REQUIREMENT
Print all entries precisely as they are written.

RECORDS SHOWN
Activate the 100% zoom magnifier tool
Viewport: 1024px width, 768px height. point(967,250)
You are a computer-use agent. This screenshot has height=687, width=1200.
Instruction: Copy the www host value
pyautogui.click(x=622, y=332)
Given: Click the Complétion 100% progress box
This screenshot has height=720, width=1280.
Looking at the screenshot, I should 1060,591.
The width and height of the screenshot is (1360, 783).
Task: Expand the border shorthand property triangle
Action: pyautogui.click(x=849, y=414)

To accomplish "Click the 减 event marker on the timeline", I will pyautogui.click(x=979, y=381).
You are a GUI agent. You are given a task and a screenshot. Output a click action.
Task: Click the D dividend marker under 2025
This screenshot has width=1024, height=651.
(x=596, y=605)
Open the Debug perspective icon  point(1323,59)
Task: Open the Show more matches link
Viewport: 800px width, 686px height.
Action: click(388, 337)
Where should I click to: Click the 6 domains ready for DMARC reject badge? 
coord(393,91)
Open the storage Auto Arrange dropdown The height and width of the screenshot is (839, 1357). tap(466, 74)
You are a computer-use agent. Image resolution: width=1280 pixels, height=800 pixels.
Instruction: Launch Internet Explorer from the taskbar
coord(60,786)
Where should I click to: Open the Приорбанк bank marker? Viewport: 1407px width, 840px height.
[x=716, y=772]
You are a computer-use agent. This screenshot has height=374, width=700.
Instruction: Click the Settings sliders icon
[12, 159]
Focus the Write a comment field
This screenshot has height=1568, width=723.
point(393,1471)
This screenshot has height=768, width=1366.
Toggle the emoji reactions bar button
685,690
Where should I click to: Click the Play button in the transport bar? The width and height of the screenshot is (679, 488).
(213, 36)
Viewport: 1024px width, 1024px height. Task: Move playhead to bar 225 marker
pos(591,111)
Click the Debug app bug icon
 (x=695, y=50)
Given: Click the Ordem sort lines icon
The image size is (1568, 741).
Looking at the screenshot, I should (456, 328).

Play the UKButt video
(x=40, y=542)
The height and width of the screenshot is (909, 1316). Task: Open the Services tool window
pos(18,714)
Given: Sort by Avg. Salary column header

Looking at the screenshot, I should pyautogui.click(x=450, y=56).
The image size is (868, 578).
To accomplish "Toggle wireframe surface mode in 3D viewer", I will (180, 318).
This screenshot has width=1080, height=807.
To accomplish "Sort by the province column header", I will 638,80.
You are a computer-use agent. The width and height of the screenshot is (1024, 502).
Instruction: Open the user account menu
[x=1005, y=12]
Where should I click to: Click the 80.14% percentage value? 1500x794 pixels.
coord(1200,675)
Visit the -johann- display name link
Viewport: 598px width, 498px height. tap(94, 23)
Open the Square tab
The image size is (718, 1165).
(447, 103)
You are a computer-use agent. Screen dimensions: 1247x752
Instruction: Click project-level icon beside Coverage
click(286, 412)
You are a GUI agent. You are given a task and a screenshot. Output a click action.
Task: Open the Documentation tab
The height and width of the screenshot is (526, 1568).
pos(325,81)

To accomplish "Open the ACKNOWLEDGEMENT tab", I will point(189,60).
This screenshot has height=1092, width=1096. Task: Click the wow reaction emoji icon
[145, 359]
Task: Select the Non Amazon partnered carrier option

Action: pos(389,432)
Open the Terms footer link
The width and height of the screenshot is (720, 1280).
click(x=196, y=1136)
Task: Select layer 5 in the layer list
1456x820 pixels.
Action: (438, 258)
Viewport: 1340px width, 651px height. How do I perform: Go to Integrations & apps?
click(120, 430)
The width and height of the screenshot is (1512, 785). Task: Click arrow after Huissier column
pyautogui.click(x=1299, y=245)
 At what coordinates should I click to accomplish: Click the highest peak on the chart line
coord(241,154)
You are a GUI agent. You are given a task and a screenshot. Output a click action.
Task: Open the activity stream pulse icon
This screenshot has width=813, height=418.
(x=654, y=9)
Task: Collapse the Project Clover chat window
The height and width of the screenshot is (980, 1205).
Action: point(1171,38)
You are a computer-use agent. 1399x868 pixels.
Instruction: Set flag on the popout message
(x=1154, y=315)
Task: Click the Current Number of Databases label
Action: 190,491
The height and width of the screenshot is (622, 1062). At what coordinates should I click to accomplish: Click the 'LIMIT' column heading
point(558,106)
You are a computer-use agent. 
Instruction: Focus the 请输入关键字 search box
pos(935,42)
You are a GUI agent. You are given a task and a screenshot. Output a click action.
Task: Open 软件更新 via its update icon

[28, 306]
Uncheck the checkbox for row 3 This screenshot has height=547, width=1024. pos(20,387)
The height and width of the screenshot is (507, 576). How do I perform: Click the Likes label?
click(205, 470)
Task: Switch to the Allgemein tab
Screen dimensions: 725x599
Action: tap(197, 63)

TASK SOLUTION
Activate the 100% zoom magnifier tool
Viewport: 1024px width, 768px height. point(967,250)
You are a computer-use agent. This screenshot has height=687, width=1200.
Instruction: Copy the www host value
pyautogui.click(x=622, y=332)
Given: Click the Complétion 100% progress box
This screenshot has height=720, width=1280.
Looking at the screenshot, I should 1060,591.
The width and height of the screenshot is (1360, 783).
Task: Expand the border shorthand property triangle
Action: pyautogui.click(x=849, y=414)

To accomplish "Click the 减 event marker on the timeline", I will pyautogui.click(x=979, y=381).
You are a GUI agent. You are given a task and a screenshot. Output a click action.
Task: Click the D dividend marker under 2025
This screenshot has width=1024, height=651.
(x=596, y=605)
Open the Debug perspective icon  point(1323,59)
Task: Open the Show more matches link
Viewport: 800px width, 686px height.
Action: click(388, 337)
Where should I click to: Click the 6 domains ready for DMARC reject badge? 
coord(393,91)
Open the storage Auto Arrange dropdown The height and width of the screenshot is (839, 1357). tap(466, 74)
You are a computer-use agent. Image resolution: width=1280 pixels, height=800 pixels.
Instruction: Launch Internet Explorer from the taskbar
coord(60,786)
Where should I click to: Open the Приорбанк bank marker? Viewport: 1407px width, 840px height.
[x=716, y=772]
You are a computer-use agent. This screenshot has height=374, width=700.
Instruction: Click the Settings sliders icon
[12, 159]
Focus the Write a comment field
This screenshot has height=1568, width=723.
point(393,1471)
This screenshot has height=768, width=1366.
Toggle the emoji reactions bar button
685,690
Where should I click to: Click the Play button in the transport bar? The width and height of the screenshot is (679, 488).
(213, 36)
Viewport: 1024px width, 1024px height. Task: Move playhead to bar 225 marker
pos(591,111)
Click the Debug app bug icon
 (x=695, y=50)
Given: Click the Ordem sort lines icon
The image size is (1568, 741).
Looking at the screenshot, I should (456, 328).

Play the UKButt video
(x=40, y=542)
The height and width of the screenshot is (909, 1316). Task: Open the Services tool window
pos(18,714)
Given: Sort by Avg. Salary column header

Looking at the screenshot, I should pyautogui.click(x=450, y=56).
The image size is (868, 578).
To accomplish "Toggle wireframe surface mode in 3D viewer", I will (180, 318).
This screenshot has width=1080, height=807.
To accomplish "Sort by the province column header", I will 638,80.
You are a computer-use agent. The width and height of the screenshot is (1024, 502).
Instruction: Open the user account menu
[x=1005, y=12]
Where should I click to: Click the 80.14% percentage value? 1500x794 pixels.
coord(1200,675)
Visit the -johann- display name link
Viewport: 598px width, 498px height. tap(94, 23)
Open the Square tab
The image size is (718, 1165).
(447, 103)
You are a computer-use agent. Screen dimensions: 1247x752
Instruction: Click project-level icon beside Coverage
click(286, 412)
You are a GUI agent. You are given a task and a screenshot. Output a click action.
Task: Open the Documentation tab
The height and width of the screenshot is (526, 1568).
pos(325,81)

To accomplish "Open the ACKNOWLEDGEMENT tab", I will point(189,60).
This screenshot has height=1092, width=1096. Task: Click the wow reaction emoji icon
[145, 359]
Task: Select the Non Amazon partnered carrier option

Action: pos(389,432)
Open the Terms footer link
The width and height of the screenshot is (720, 1280).
click(x=196, y=1136)
Task: Select layer 5 in the layer list
1456x820 pixels.
Action: (438, 258)
Viewport: 1340px width, 651px height. How do I perform: Go to Integrations & apps?
click(120, 430)
The width and height of the screenshot is (1512, 785). Task: Click arrow after Huissier column
pyautogui.click(x=1299, y=245)
 At what coordinates should I click to accomplish: Click the highest peak on the chart line
coord(241,154)
You are a GUI agent. You are given a task and a screenshot. Output a click action.
Task: Open the activity stream pulse icon
This screenshot has width=813, height=418.
(x=654, y=9)
Task: Collapse the Project Clover chat window
The height and width of the screenshot is (980, 1205).
Action: point(1171,38)
You are a computer-use agent. 1399x868 pixels.
Instruction: Set flag on the popout message
(x=1154, y=315)
Task: Click the Current Number of Databases label
Action: 190,491
The height and width of the screenshot is (622, 1062). At what coordinates should I click to accomplish: Click the 'LIMIT' column heading
point(558,106)
You are a computer-use agent. 
Instruction: Focus the 请输入关键字 search box
pos(935,42)
You are a GUI agent. You are given a task and a screenshot. Output a click action.
Task: Open 软件更新 via its update icon

[28, 306]
Uncheck the checkbox for row 3 This screenshot has height=547, width=1024. pos(20,387)
The height and width of the screenshot is (507, 576). How do I perform: Click the Likes label?
click(205, 470)
Task: Switch to the Allgemein tab
Screen dimensions: 725x599
Action: tap(197, 63)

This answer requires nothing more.